Given exercise.
Rescale the lines running from the one containing "Click the subtitle" through the one containing "Image resolution: width=911", inclusive. Write them out again with the requests, multiply every number in the answers (the image dimensions and the click coordinates) by 0.3, round each to a whole number with halves rounded up, and leave the pictures out.

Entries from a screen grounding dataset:
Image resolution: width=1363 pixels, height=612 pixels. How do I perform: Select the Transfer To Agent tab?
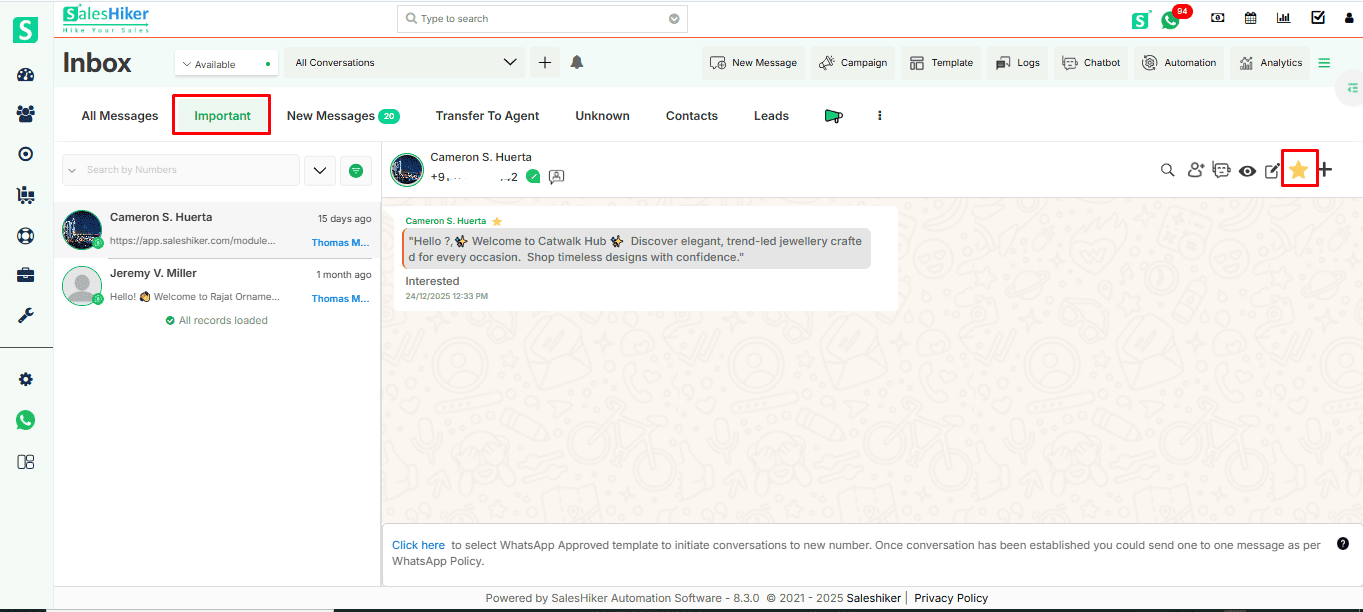[x=487, y=116]
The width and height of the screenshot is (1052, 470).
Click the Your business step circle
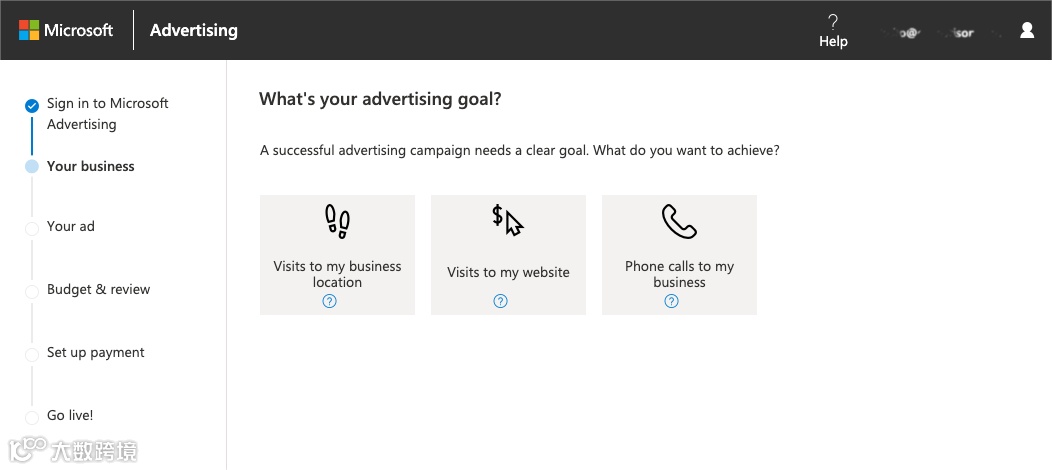coord(32,167)
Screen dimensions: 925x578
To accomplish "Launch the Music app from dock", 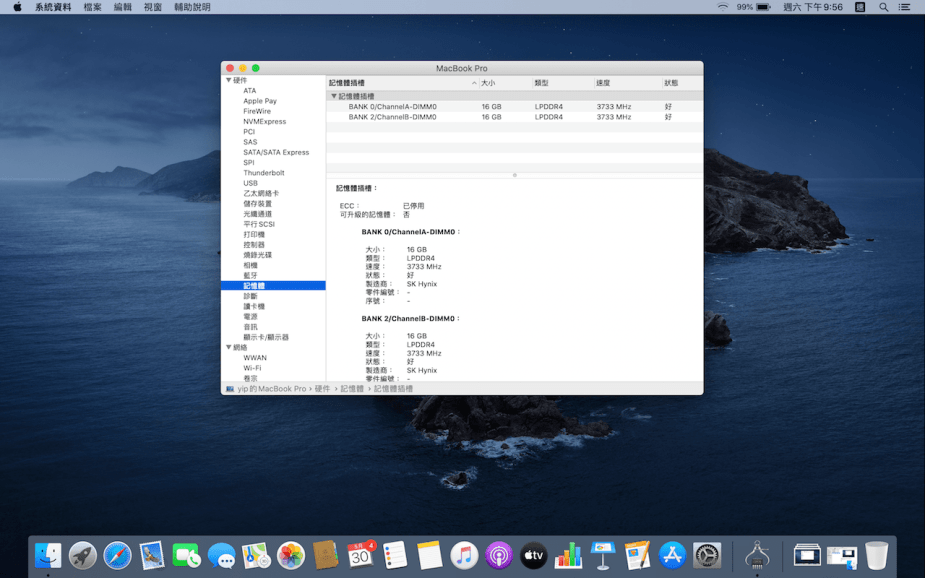I will point(464,555).

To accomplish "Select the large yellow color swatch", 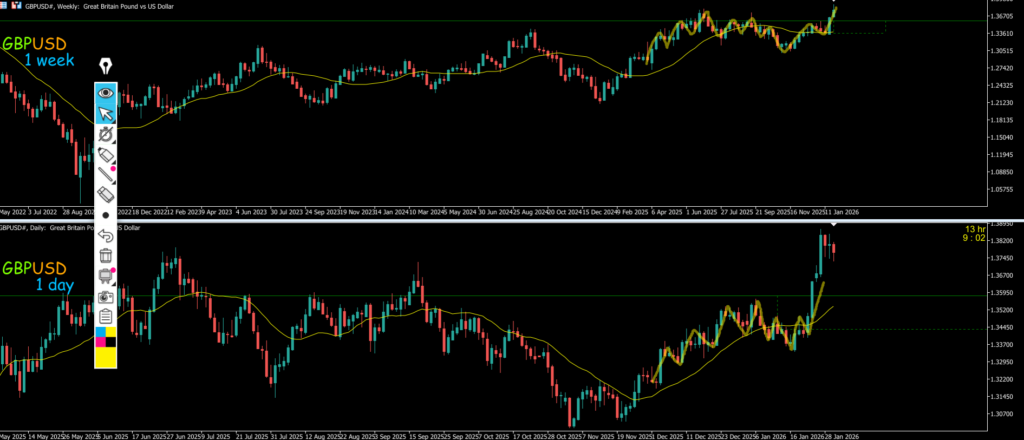I will (106, 357).
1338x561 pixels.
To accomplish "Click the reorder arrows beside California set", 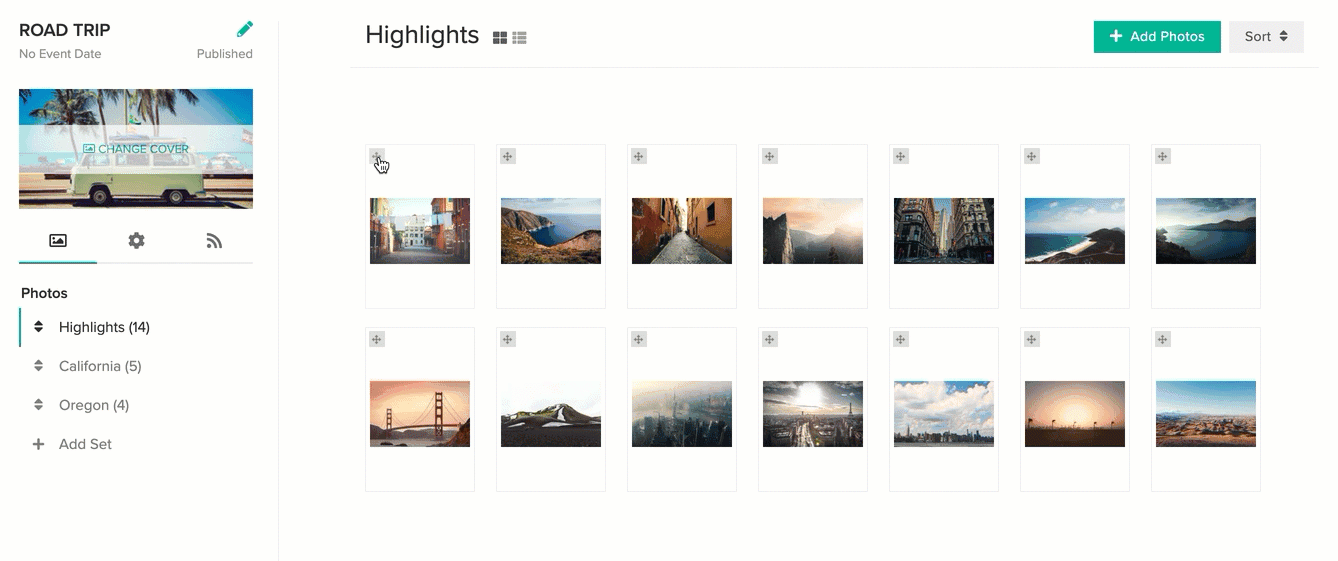I will 38,366.
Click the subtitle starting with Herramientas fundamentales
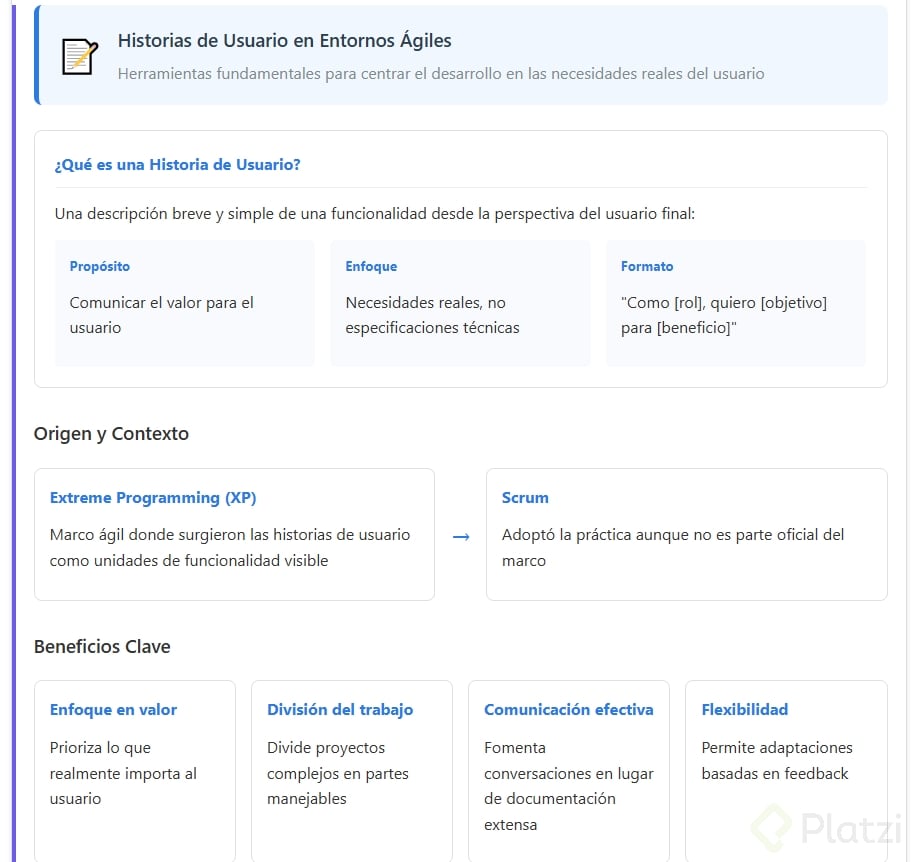Image resolution: width=911 pixels, height=862 pixels. [440, 73]
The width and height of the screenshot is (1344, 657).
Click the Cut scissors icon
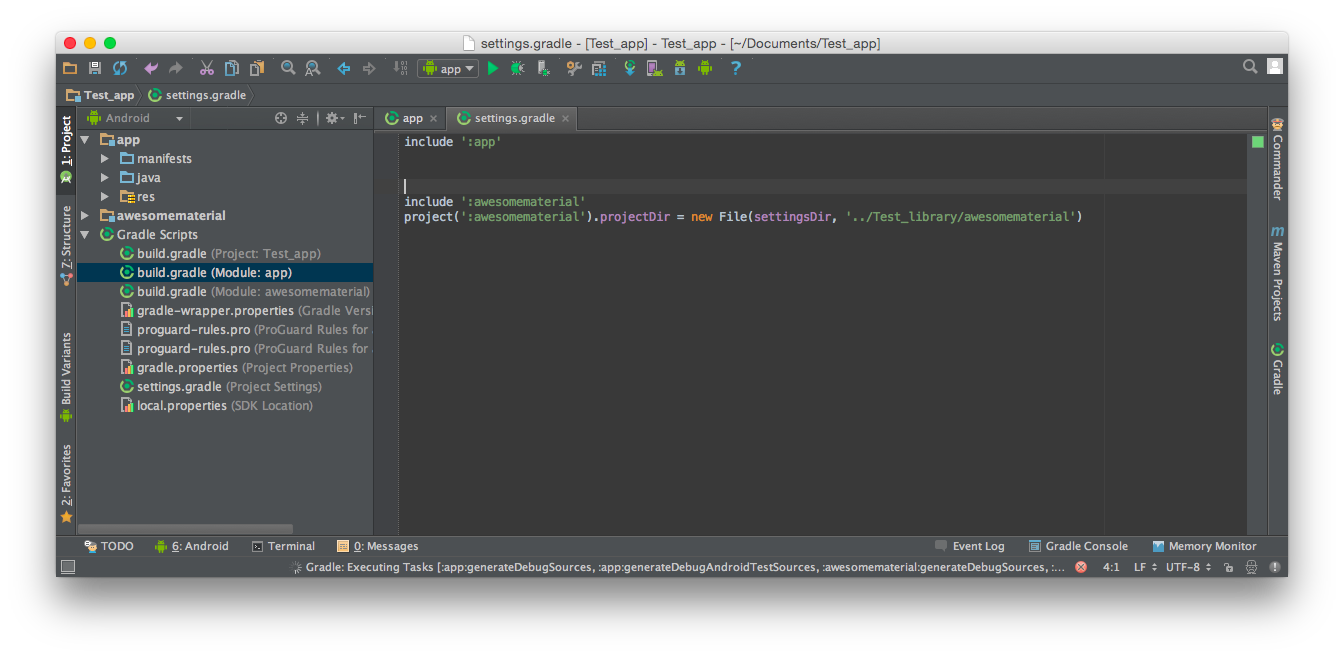pos(206,68)
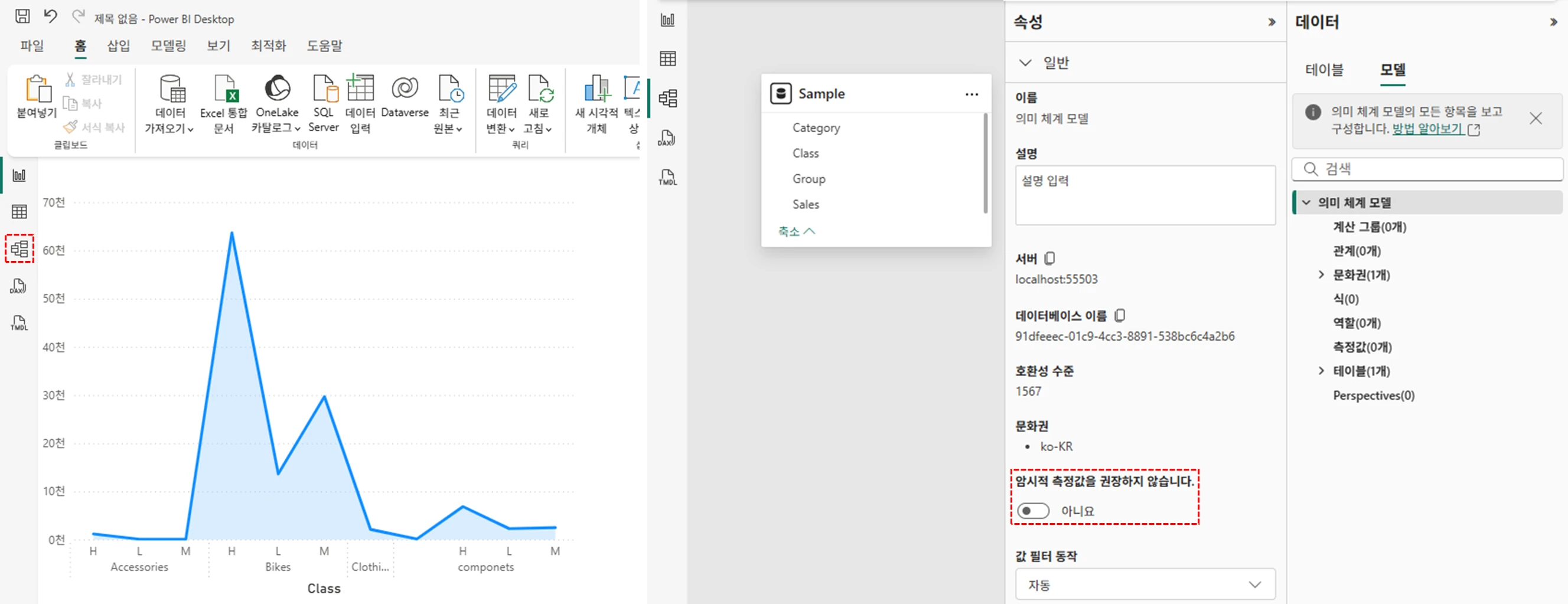Toggle the 암시적 측정값 switch
This screenshot has height=604, width=1568.
pyautogui.click(x=1033, y=511)

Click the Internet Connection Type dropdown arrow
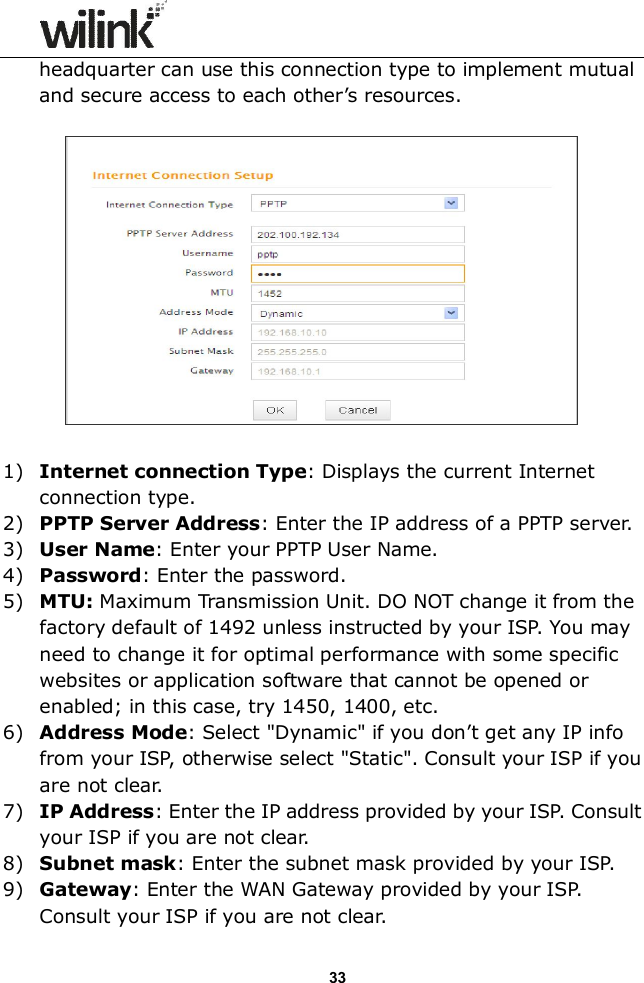coord(449,202)
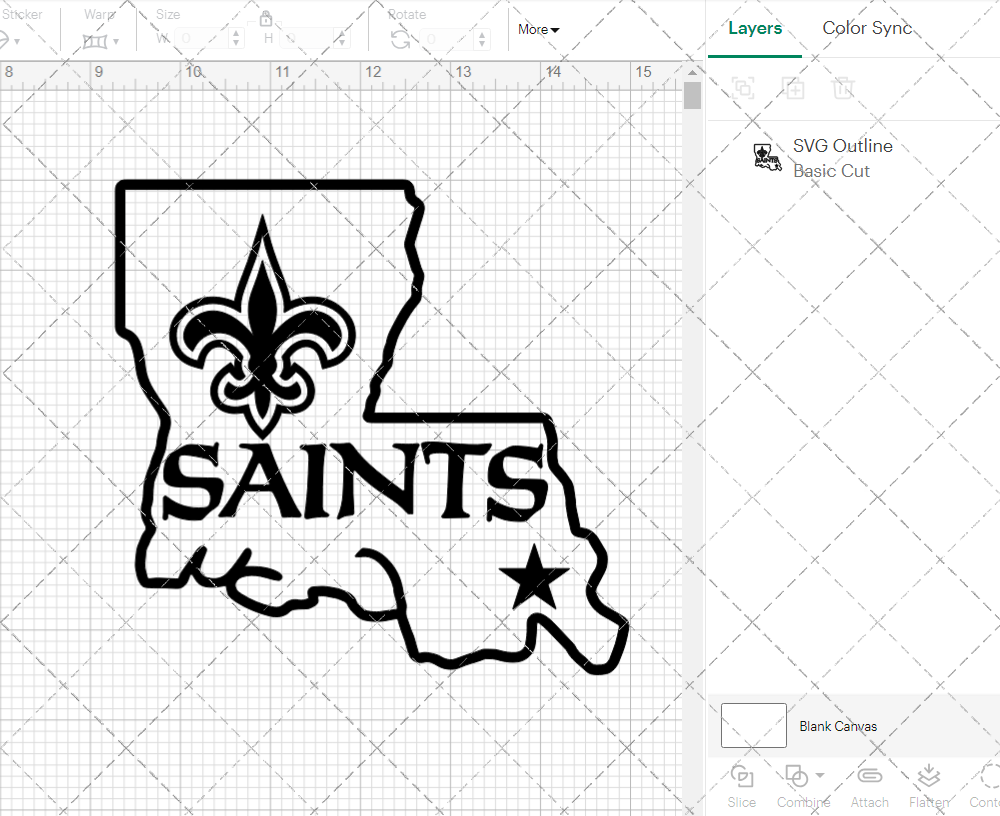Click the Rotate icon in toolbar
Viewport: 1000px width, 816px height.
400,39
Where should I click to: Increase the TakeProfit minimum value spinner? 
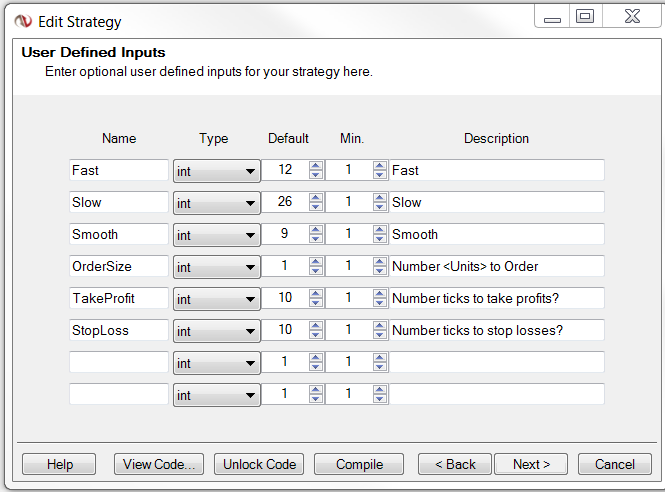point(379,294)
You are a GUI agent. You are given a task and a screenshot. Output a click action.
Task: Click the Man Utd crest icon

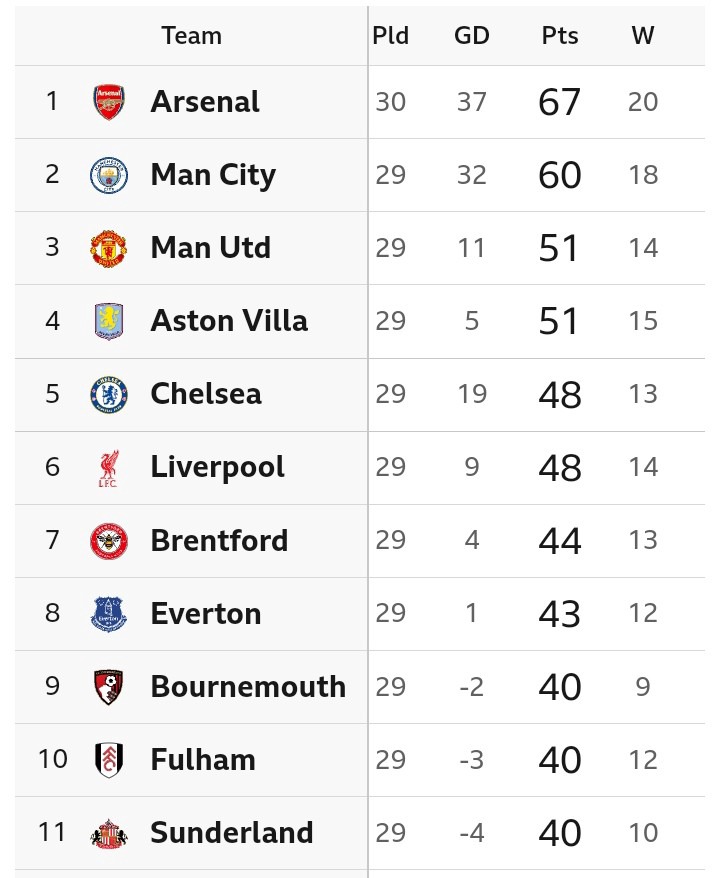(108, 248)
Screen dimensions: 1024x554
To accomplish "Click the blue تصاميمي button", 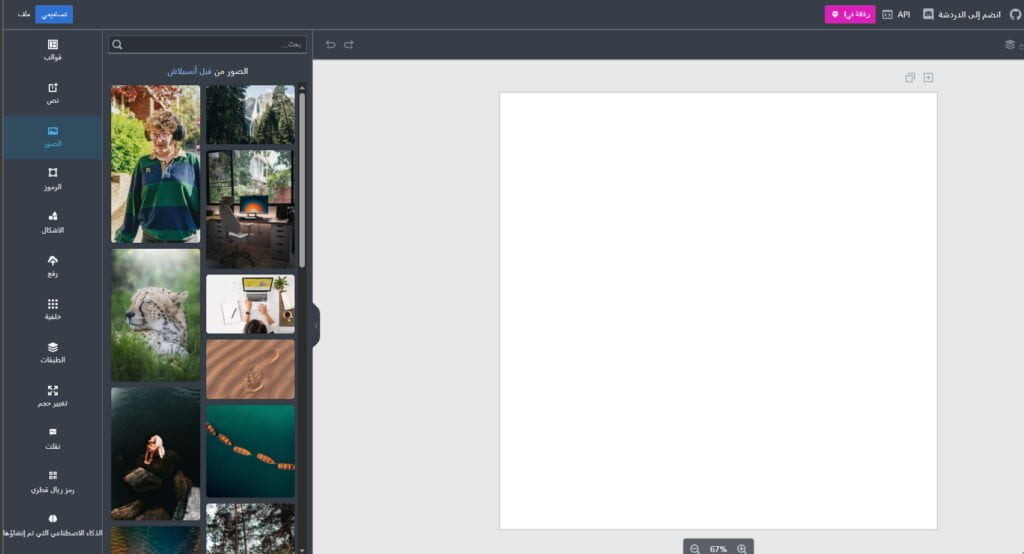I will (54, 14).
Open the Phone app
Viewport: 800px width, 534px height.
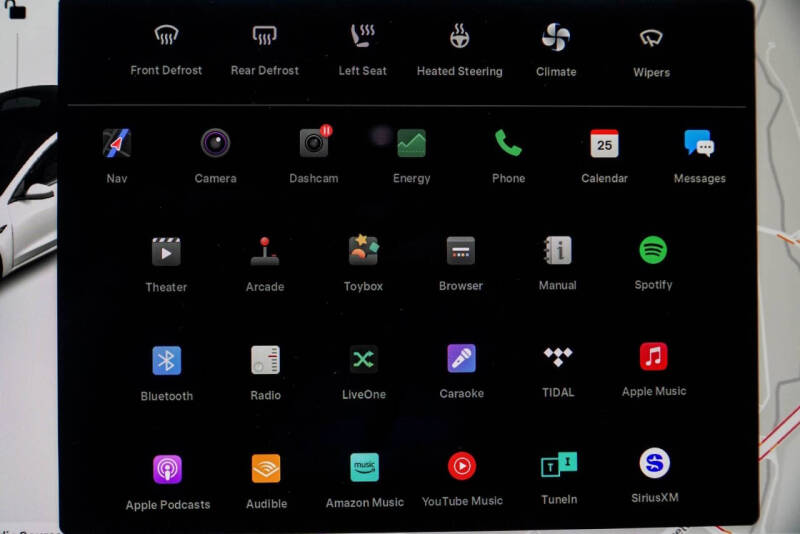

The reply.
Click the subtitle starting with Herramientas fundamentales
Image resolution: width=273 pixels, height=259 pixels. [132, 22]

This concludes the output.